**** Selected extract

Taxation of Overseas Investments
By Marc Westlake
Published on: April 6, 2023

Back in 2013, following a rise in exit tax, we took the opportunity to switch our client’s portfolios. The increased exit tax rate, from 36% to 41%, meant that a move from ‘gross roll up’ investments made sense. We shifted to a regime of general principles of tax (income tax and CGT) to take advantage of the lower rate of capital gains tax (33%) and the more progressive rates of income tax with reliefs and exemptions.
There are significant tax benefits to this approach for many of our clients, particularly for those in retirement.
However, at times over the last decade it has felt like a running battle to keep our client’s portfolios in the generally more favourable tax regime.
Updated Revenue Guidance Notes
On 1st September 2021, Revenue updated guidance notes in relation to Exchange Traded Funds (ETFs) within the Revenue e-brief 164/21.
I was asked to comment in the Sunday Times on this update in this article.
In summary, with effect from 1st January 2022, Revenue removed their guidance note from April 2015. This guidance had previously confirmed that certain investments, including non-EU ETFs, were “outside of the tax regime attaching to investment funds” and therefore were subject to CGT and Income Tax treatment.
“Prior guidance confirmed that investments in ETFs domiciled in the USA, the EEA or in an OECD member state (other than the USA) with which Ireland has a double taxation treaty, follows precisely the treatment that would apply to share investments generally. That confirmation does not apply to such investments with effect from 1 January 2022.”

********
**** Given entries

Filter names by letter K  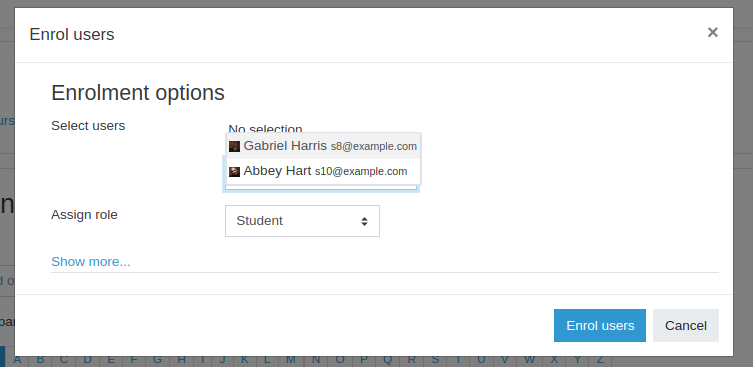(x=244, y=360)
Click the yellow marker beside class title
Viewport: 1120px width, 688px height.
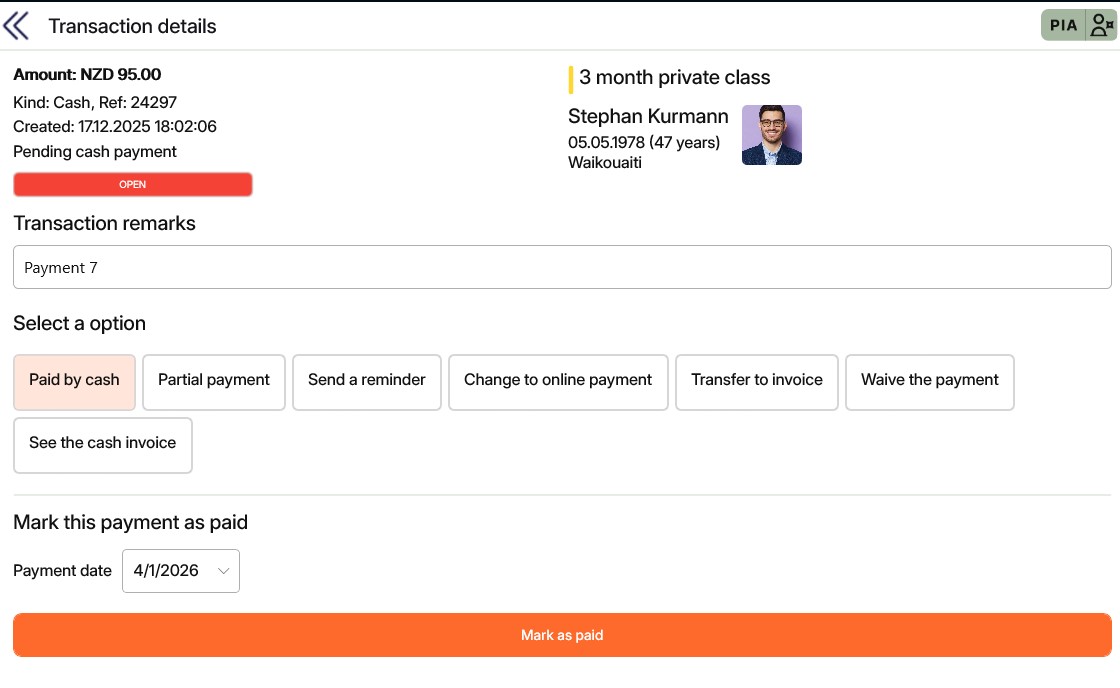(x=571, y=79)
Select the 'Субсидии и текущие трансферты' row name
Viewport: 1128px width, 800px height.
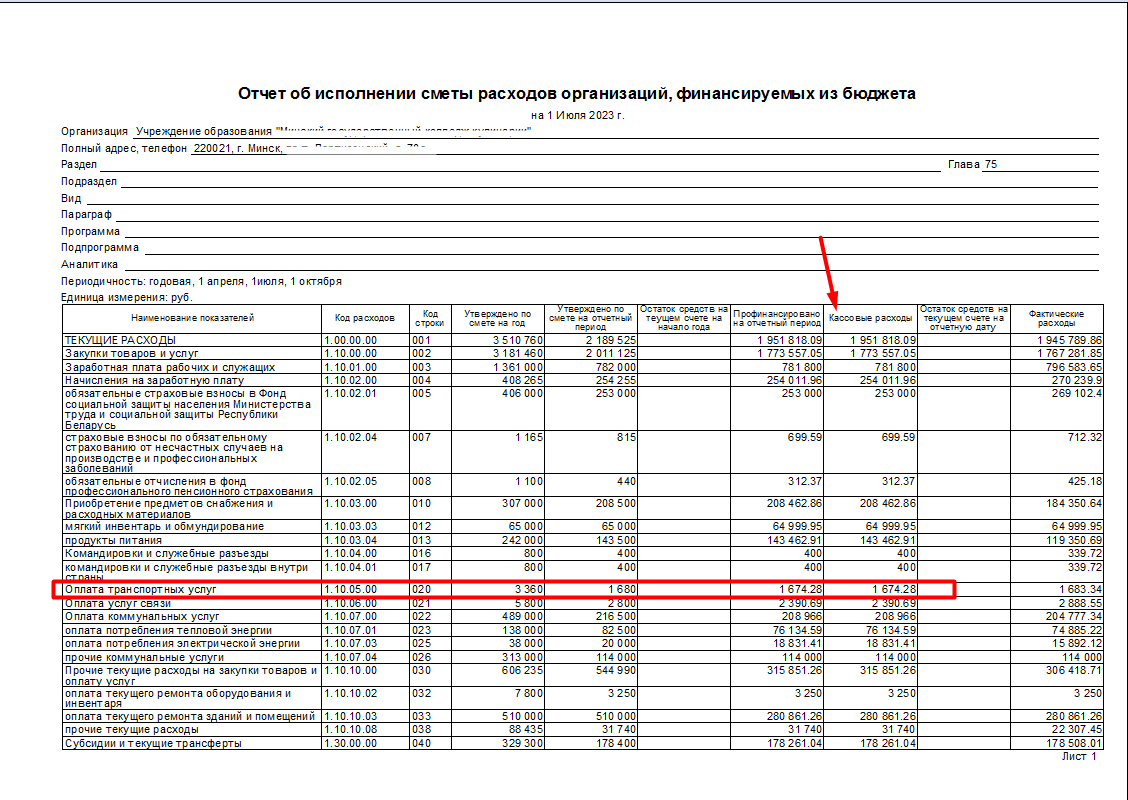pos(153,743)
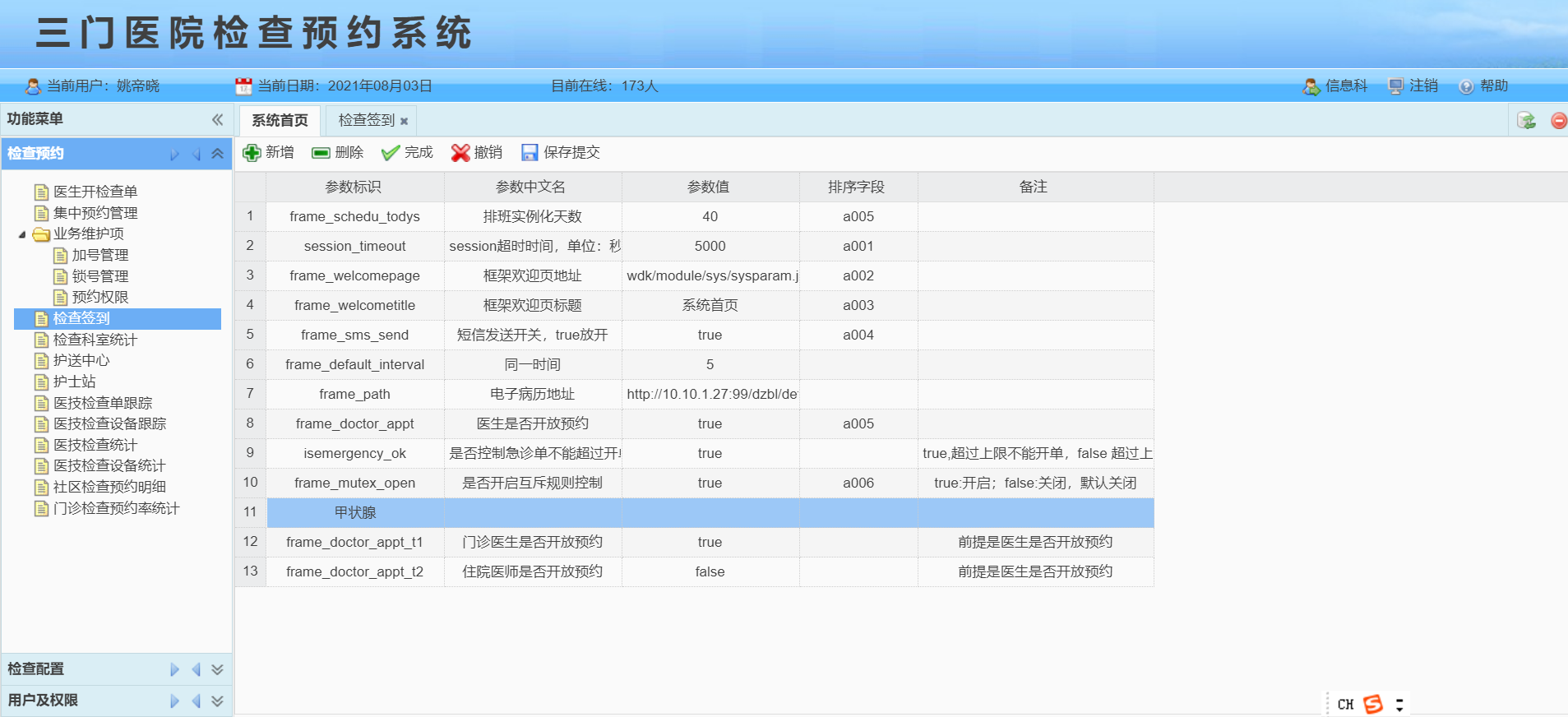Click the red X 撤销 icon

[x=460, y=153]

********

From the overseas investment taxation article above, return verbatim the passage that begins with the words containing "I was asked" and ends with "Income Tax treatment.".

I was asked to comment in the Sunday Times on this update in this article.
In summary, with effect from 1st January 2022, Revenue removed their guidance note from April 2015. This guidance had previously confirmed that certain investments, including non-EU ETFs, were “outside of the tax regime attaching to investment funds” and therefore were subject to CGT and Income Tax treatment.